Micheal: "a lot. But I can name everyone for you"
Rover: "....ok..."
Micheal: "there is Alfred. He is the butler, the first to know who batman was and is the best cook you will ever meet."
Rover: "Terrance would be friends with him..."
Michael: "then there is Bruce Wayne. He is a rich billionaire that adopted me and my siblings. He is in public a rich play boy but at night he is a crime fighting vigilante. He didn't plan to have any kids but here we are. Anyways Bruce is a good guy....most of the time-"
Rover: "what do you me-"
Micheal: "THEN there is Dick Grayson! Raised in a circus, first robin, saw his parents die infront of him. Sad stuff. But kind and funny goof, probably the most traumatizing past not including me! He is now Nightwing and a big loving older brother!"
Rover "...well damn-..."
Micheal: "first batgirl aka Barbara Gordon was the daughter of a cop and she is in a wheelchair because joker broke into her house and shot her. So yeah- acts like a big sister to us. Bruce basically adopted her."

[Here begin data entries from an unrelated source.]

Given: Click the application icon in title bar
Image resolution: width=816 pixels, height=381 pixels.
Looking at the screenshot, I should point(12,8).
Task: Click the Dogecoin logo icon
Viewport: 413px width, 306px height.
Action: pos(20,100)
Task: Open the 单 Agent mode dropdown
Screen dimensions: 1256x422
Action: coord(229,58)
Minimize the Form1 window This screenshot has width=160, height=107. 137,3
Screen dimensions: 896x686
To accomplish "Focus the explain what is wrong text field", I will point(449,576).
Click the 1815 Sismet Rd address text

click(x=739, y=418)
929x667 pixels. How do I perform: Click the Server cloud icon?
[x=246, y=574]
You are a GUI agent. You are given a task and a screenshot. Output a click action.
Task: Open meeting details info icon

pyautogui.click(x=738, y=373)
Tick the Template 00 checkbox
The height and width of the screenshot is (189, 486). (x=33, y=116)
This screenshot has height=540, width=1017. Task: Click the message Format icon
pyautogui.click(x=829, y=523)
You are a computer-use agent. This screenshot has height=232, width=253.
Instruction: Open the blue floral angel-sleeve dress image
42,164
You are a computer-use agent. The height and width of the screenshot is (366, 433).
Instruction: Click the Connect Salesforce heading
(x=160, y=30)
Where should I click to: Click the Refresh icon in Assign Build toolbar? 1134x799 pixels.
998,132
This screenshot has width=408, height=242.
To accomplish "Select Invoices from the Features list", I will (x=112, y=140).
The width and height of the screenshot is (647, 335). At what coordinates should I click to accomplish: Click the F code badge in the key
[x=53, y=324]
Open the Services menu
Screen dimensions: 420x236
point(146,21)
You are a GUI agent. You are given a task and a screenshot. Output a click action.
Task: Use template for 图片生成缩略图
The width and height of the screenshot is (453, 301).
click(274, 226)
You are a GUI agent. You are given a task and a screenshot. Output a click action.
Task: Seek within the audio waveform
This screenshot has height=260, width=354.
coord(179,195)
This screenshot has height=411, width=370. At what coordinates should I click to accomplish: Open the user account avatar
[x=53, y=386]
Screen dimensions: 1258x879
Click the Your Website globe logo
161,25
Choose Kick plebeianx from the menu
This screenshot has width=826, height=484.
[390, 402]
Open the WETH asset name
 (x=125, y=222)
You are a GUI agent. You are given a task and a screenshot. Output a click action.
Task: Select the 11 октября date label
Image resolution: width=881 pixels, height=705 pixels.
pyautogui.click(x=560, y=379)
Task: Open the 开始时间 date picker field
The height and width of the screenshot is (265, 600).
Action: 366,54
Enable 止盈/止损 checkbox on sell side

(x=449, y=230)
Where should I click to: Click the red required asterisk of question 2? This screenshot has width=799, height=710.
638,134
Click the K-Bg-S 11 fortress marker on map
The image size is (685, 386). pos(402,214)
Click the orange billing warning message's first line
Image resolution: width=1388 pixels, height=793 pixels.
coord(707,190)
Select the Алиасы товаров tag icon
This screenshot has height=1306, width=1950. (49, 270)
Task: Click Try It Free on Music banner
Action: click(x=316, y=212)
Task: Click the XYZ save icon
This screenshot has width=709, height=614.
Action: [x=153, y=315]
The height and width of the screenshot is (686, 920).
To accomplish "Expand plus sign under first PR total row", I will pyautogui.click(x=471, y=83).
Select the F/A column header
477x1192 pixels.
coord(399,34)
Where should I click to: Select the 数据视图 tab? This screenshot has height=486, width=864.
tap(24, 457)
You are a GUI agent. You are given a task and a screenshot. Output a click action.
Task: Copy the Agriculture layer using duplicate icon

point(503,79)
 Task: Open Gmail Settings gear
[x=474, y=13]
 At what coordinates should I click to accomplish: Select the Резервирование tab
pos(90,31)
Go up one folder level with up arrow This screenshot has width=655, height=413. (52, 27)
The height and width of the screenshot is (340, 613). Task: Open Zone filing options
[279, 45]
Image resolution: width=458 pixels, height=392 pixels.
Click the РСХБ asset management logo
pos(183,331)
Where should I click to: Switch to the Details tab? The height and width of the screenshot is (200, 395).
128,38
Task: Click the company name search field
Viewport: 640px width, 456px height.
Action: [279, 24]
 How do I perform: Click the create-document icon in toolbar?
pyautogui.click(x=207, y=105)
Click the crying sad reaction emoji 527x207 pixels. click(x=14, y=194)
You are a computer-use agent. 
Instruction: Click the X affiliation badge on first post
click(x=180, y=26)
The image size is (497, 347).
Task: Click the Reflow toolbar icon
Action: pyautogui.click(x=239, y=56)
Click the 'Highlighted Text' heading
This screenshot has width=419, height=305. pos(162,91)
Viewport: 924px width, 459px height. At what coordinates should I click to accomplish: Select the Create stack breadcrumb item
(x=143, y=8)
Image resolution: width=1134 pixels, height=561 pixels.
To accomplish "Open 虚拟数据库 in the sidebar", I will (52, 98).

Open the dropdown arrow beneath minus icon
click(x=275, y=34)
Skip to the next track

Micheal: "then Jason Todd. 2nd robin now a anti hero that is a huge foodie, me and tim are cool with him. His mom was a doctor that sold drugs and his dad was a small criminal that left to get the milk. Jason was also beaten by a crowbar to death by joker"
Rover: "do you all have trauma from clowns and circuses?"
Micheal: "yeah pretty much-"
Micheal: "Tim Drake was the 3nd robin, now red Robin...Yumm, he is smartest of us, lived a good ish childhood, his parents died- he is also is coffee addict and very sleep deprived. Don't ask the last time he slept!"
Rover: "should Bruce be-"
Micheal: "we all are sleep deprived Rov. Anyways there is Steph brown. Tim's ex, was the first female robin. Was second batgirl, smart gal, her dad tried to kill her many many many times, faked her death before, all that."
Rover: "im- do all of yo not have parents or have crappy parents?"
Micheal: "yep!"
Michael: "Cassandra Cain, 3nd batgirl, now is orphan (I think-) was trained without language so she doesn't talk much, she can read movements to tell what you are gonna do next. Doesnt understand everything but is badass!
Rover: "...wow-...im kind- wait is that all of the family?"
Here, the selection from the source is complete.